#### REQUIREMENT
Please reproduce the line containing "1918x1023 pixels. How" and every line after it in the records below, exactly and with nothing else.
——————————
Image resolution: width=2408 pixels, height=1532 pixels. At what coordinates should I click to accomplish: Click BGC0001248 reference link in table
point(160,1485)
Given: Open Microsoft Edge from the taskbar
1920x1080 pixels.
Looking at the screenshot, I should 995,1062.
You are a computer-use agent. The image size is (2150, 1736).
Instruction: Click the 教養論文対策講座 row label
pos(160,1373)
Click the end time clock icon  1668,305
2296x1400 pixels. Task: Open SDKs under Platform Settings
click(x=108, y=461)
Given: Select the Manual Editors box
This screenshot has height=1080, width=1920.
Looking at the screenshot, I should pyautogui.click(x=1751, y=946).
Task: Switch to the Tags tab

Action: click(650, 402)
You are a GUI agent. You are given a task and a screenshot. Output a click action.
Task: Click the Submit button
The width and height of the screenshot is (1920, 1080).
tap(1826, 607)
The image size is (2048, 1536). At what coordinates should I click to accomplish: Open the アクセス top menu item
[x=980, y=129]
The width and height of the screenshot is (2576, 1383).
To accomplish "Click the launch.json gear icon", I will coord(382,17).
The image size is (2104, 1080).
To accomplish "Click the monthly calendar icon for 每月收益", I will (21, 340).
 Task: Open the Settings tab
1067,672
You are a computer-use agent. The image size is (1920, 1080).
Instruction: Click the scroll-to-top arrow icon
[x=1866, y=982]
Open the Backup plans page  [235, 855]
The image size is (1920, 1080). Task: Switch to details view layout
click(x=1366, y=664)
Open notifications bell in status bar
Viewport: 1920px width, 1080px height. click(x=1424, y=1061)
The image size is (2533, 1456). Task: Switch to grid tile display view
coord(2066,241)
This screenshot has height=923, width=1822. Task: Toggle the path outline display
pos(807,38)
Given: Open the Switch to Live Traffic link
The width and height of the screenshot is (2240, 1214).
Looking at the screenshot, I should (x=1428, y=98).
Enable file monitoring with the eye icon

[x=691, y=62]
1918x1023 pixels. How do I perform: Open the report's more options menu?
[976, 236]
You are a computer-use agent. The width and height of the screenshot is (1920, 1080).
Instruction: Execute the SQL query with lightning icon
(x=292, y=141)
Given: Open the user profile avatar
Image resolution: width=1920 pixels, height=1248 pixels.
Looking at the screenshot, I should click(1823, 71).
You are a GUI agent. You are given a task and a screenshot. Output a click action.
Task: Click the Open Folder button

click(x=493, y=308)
——————————
#### ANSWER SPACE
1918x1023 pixels. How do I perform: Open the report's more options menu?
[976, 236]
You are a computer-use agent. The width and height of the screenshot is (1920, 1080).
Instruction: Execute the SQL query with lightning icon
(x=292, y=141)
Given: Open the user profile avatar
Image resolution: width=1920 pixels, height=1248 pixels.
Looking at the screenshot, I should click(1823, 71).
You are a GUI agent. You are given a task and a screenshot. Output a click action.
Task: Click the Open Folder button

click(x=493, y=308)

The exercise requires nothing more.